We have elsewhere shewn more at large these two things out of the Talmudists, which do not a little tend to the clearing of this matter:
I. That a tract, or one part of mount Olivet, was called Bethany, not from the town of that name, where Lazarus dwelt, but the town was so called from that tract; and that tract from the dates or palm trees growing there, Beth Hene, the place of dates.
II. That there was no town at all named Bethphage, but another tract of Olivet was so called, for green figs growing there; that is the meaning of Beth-phagi, 'The place of green figs'; and that the village, or outmost street of Jerusalem, lying next it, was called by the same name.
We observed also, that that place in mount Olivet, where these two tracts Bethany and Bethphage touched on one another, was a sabbath-day's journey from the city, or thereabouts. Which how it may be applied to illustrate the present business we are upon, let us say a few things concerning such a journey.

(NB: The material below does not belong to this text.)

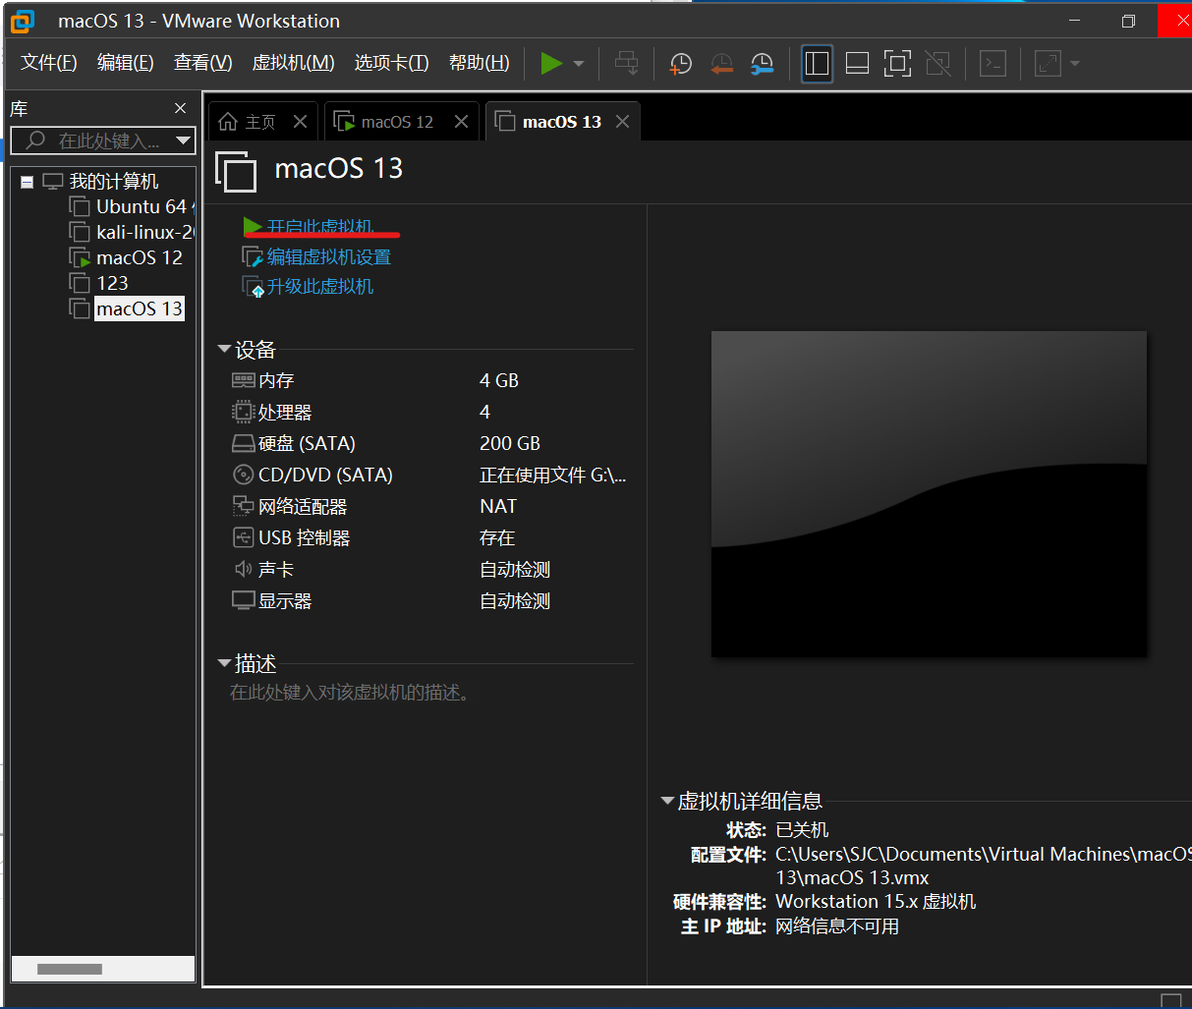Viewport: 1192px width, 1009px height.
Task: Toggle the thumbnail bar view icon
Action: [x=857, y=63]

How far the bounds of a sabbath-day's journey reached, every one knows: and every one knows that that space was measured out every way without the cities, that the certain bounds might be fixed, and that there might be no mistake; and that, by some evident mark, the limits might be known, that they might not remain doubtful in a thing wherein they placed so much religion.
These are the rules of the masters concerning measuring two thousand cubits from every side of the city:
"A city which is long or square, when it hath four just corners, they let be as it is; and they measure two thousand cubits for it on every side. If it be round, they frame it into a square, and they measure from the sides of that square. If it be triangular, they frame it into a square, and measure from the sides of the square," &c. And after, "They measure only with a line of fifty cubits, and that of flax."
An intimation is given concerning the marks of those bounds by that canon; "They do not ride upon a beast" (on the sabbath, and on a holy-day), "that they go not forth beyond the bounds." Where the Gloss is, "Because he that walketh not on foot seeth not the marks of the bounds."
It is said by St. Mark, that the two disciples sent by Christ "found the colt tied where two ways met." Let me pass my conjecture,--that it was in such a place where a mark was set up of a sabbath-day's journey from the city; where the sabbath-way from the city, and the common way thence into the country, touched on one another.